» What this task involves
Your task is to copy the stretch of lines in the records below that begins with the line containing "This screenshot has width=685, height=603." and ends with the line containing "Open the user", exactly as written, with nothing added.

» Stored data
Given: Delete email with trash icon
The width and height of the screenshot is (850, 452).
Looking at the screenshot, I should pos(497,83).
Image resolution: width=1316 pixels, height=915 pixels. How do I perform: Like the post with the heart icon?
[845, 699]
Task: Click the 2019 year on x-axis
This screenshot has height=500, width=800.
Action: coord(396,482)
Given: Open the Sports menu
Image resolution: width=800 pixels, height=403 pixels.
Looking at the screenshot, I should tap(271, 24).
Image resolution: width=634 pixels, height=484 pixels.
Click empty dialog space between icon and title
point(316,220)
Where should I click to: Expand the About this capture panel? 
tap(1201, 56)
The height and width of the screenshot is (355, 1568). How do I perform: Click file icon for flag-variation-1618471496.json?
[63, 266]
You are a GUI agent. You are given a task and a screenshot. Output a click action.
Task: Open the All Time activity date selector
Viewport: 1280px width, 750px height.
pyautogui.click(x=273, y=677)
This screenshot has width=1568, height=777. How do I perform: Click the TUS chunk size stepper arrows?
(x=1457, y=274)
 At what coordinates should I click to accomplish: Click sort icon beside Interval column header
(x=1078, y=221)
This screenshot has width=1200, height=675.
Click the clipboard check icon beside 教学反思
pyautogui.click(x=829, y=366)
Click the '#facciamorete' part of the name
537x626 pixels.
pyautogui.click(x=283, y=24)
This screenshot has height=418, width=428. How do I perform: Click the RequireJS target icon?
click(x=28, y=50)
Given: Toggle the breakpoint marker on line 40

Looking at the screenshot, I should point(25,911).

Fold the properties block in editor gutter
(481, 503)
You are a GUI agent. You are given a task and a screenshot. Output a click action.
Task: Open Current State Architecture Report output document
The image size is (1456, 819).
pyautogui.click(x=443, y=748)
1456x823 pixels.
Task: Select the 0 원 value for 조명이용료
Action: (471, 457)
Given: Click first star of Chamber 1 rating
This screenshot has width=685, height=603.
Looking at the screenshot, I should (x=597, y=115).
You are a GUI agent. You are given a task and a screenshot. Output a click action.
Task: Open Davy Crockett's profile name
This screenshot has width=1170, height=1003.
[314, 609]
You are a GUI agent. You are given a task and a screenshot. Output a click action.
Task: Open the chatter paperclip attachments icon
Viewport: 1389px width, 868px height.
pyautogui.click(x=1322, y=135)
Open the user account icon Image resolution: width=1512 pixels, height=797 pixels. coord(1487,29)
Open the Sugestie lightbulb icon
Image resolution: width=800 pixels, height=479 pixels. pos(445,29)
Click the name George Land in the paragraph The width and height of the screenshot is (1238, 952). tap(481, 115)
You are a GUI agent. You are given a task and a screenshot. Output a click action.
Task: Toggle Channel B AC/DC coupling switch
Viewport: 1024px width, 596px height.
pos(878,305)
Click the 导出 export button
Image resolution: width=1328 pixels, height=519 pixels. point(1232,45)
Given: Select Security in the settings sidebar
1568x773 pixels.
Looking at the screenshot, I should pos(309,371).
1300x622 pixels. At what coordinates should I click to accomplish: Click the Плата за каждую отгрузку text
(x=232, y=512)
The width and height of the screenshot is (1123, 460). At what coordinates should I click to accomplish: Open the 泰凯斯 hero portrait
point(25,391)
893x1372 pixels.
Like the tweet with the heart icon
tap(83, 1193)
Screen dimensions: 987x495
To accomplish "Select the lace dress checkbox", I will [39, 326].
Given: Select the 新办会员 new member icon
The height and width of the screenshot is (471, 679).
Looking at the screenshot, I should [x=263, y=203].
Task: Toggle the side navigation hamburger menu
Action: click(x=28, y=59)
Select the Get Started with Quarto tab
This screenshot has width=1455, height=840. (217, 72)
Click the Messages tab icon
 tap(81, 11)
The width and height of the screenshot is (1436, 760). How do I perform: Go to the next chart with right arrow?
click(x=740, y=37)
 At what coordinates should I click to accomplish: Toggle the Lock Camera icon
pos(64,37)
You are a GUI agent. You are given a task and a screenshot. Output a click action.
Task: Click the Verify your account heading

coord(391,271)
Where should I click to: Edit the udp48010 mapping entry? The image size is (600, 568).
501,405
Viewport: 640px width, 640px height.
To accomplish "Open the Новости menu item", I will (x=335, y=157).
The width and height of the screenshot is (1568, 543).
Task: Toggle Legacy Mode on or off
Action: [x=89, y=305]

» Answer to the exercise
This screenshot has width=685, height=603.
Looking at the screenshot, I should (x=597, y=115).
You are a GUI agent. You are given a task and a screenshot. Output a click action.
Task: Open Davy Crockett's profile name
This screenshot has width=1170, height=1003.
[314, 609]
You are a GUI agent. You are given a task and a screenshot. Output a click action.
Task: Open the chatter paperclip attachments icon
Viewport: 1389px width, 868px height.
pyautogui.click(x=1322, y=135)
Open the user account icon Image resolution: width=1512 pixels, height=797 pixels. coord(1487,29)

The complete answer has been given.